O globo, n. 31306, 24/04/2019. País, p. 6

 

Petistas evitam comemorar decisão do STJ

Daniel Gullino

Eduardo Bresciani

Gustavo Maia

Natália Pprtinari

24/04/2019

 

 

Nem redução da pena para oito anos e dez meses animou correligionários do ex-presidente, que voltaram a apontar processo como caso político. Parlamentares de campos opostos dizem que há amplo direito de defesa

A decisão da Quinta Turma do Superior Tribunal de Justiça (STJ) de confirmar ontem, em terceira instância, a condenação do expresidente Luiz Inácio Lula da Silva pelos crimes de corrupção e lavagem de dinheiro, no caso do tríplex do Guarujá, deixou petistas inconformados. Nem o fato de os ministros terem recalculado a pena do ex-presidente, reduzindo de 12 anos e um mês de prisão para oito anos, dez meses e 20 dias, animou os aliados de Lula, que tem chance de deixar a prisão em setembro. Entre parlamentares da oposição, a decisão também não foi comemorada.

Líder do PT na Câmara, Paulo Pimenta (RS) disse que o partido defende a nulidade do processo:

— Não é um tema a ser comemorado. A única questão é o reconhecimento da pena exagerada, o que reforça nosso argumento sobre as questões políticas desse processo.

Pimenta acredita que a defesa deve acionar o Supremo Tribunal Federal (STF):

— Vamos, naturalmente, recorrer ao STF porque há questões constitucionais, como a presunção da inocência, a jurisprudência sobre a dispensa da prova de um ato de ofício, o peso excessivo dado à palavra do delator. Essas são questões que o STJ não examinou e nós queremos, no mérito, a declaração da nulidade do processo.

"Abusos claros"

Para o líder do partido no Senado, Humberto Costa (PE), a decisão mostrou que Lula foi vítima de “abusos claros” nas instâncias inferiores:

— Consideramos que não houve reparação nem a realização da Justiça porque o correto e justo seria a anulação do julgamento. Isso não aconteceu, e nós vamos continuar em busca dessa reparação para que Lula possa vir a ter um julgamento justo. O simples fato de ter havido uma redução da pena demonstra que, inclusive na dosimetria que foi aplicada na primeira e na segunda instância, houve abusos.

O senador Jaques Wagner (PT-BA) afirmou em uma rede social que considera ser “cedo” para comemorações e disse “aguardar a Justiça ser verdadeiramente feita e Lula ser inocentado”.

——————————

- **Tarefa proposta 1**
Imprima, da reportagem sobre a decisão do STJ, tudo o que vai de "Nem redução da" até "não foi comemorada.".
- **Tarefa proposta 2**
Nas entradas, troque "element" por "item" em tudo o que vai da linha que contém "coordinates (606, 88)." até a linha que contém "(993, 554).", ambas incluídas. Reproduza somente essas linhas, sem alterar mais nada.
O texto e as entradas são materiais distintos, sem nenhuma relação entre si.

——————————

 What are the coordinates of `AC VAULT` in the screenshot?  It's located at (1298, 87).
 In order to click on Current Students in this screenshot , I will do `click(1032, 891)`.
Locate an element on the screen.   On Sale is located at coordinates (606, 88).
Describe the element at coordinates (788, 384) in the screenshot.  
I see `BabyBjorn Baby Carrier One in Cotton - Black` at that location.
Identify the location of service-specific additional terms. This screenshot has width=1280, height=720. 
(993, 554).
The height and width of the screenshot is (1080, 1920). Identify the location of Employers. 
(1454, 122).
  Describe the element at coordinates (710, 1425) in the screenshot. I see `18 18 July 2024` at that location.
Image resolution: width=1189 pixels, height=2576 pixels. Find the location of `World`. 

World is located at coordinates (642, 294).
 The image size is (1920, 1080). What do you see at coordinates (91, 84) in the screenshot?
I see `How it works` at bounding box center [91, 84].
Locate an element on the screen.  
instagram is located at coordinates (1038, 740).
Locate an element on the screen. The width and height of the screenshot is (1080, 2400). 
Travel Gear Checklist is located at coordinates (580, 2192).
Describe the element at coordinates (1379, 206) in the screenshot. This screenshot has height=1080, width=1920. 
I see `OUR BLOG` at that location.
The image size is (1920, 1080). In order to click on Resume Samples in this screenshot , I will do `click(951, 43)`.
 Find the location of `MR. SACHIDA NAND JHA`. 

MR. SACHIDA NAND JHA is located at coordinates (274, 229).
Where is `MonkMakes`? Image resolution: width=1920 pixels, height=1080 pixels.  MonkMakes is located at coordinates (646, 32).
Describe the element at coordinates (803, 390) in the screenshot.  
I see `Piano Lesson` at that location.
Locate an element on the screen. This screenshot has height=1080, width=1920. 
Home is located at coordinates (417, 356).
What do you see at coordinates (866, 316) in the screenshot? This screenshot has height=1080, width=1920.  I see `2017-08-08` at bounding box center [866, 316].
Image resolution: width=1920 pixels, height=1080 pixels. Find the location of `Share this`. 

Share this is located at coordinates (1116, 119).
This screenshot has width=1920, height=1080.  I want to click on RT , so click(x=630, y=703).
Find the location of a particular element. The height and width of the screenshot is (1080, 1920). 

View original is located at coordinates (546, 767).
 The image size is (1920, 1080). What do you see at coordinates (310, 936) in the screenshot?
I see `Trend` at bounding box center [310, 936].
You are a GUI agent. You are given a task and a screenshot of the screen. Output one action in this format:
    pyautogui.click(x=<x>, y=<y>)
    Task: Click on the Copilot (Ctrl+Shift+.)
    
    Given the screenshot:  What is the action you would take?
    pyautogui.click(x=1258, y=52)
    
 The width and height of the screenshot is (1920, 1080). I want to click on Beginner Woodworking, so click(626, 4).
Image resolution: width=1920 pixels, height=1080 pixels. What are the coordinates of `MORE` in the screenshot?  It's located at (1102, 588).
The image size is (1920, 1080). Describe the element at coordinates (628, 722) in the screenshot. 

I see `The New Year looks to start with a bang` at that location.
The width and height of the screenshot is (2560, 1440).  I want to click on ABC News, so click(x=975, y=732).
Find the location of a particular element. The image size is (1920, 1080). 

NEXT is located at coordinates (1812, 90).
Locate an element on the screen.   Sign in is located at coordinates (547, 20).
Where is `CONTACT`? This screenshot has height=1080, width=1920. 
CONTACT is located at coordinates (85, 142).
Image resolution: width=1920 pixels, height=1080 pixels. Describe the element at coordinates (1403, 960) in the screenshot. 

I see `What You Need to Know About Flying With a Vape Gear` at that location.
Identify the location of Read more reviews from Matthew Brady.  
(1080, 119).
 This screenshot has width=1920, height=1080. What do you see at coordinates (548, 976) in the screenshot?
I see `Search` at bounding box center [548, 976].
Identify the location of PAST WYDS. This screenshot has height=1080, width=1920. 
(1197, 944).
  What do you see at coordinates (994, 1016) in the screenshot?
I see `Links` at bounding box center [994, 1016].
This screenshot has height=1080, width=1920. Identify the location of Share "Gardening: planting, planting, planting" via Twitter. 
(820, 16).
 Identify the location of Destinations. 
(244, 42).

——————————

- **Resultado do exercício 1**
Nem redução da pena para oito anos e dez meses animou correligionários do ex-presidente, que voltaram a apontar processo como caso político. Parlamentares de campos opostos dizem que há amplo direito de defesa

A decisão da Quinta Turma do Superior Tribunal de Justiça (STJ) de confirmar ontem, em terceira instância, a condenação do expresidente Luiz Inácio Lula da Silva pelos crimes de corrupção e lavagem de dinheiro, no caso do tríplex do Guarujá, deixou petistas inconformados. Nem o fato de os ministros terem recalculado a pena do ex-presidente, reduzindo de 12 anos e um mês de prisão para oito anos, dez meses e 20 dias, animou os aliados de Lula, que tem chance de deixar a prisão em setembro. Entre parlamentares da oposição, a decisão também não foi comemorada.

- **Resultado do exercício 2**
Locate an item on the screen.   On Sale is located at coordinates (606, 88).
Describe the item at coordinates (788, 384) in the screenshot.  
I see `BabyBjorn Baby Carrier One in Cotton - Black` at that location.
Identify the location of service-specific additional terms. This screenshot has width=1280, height=720. 
(993, 554).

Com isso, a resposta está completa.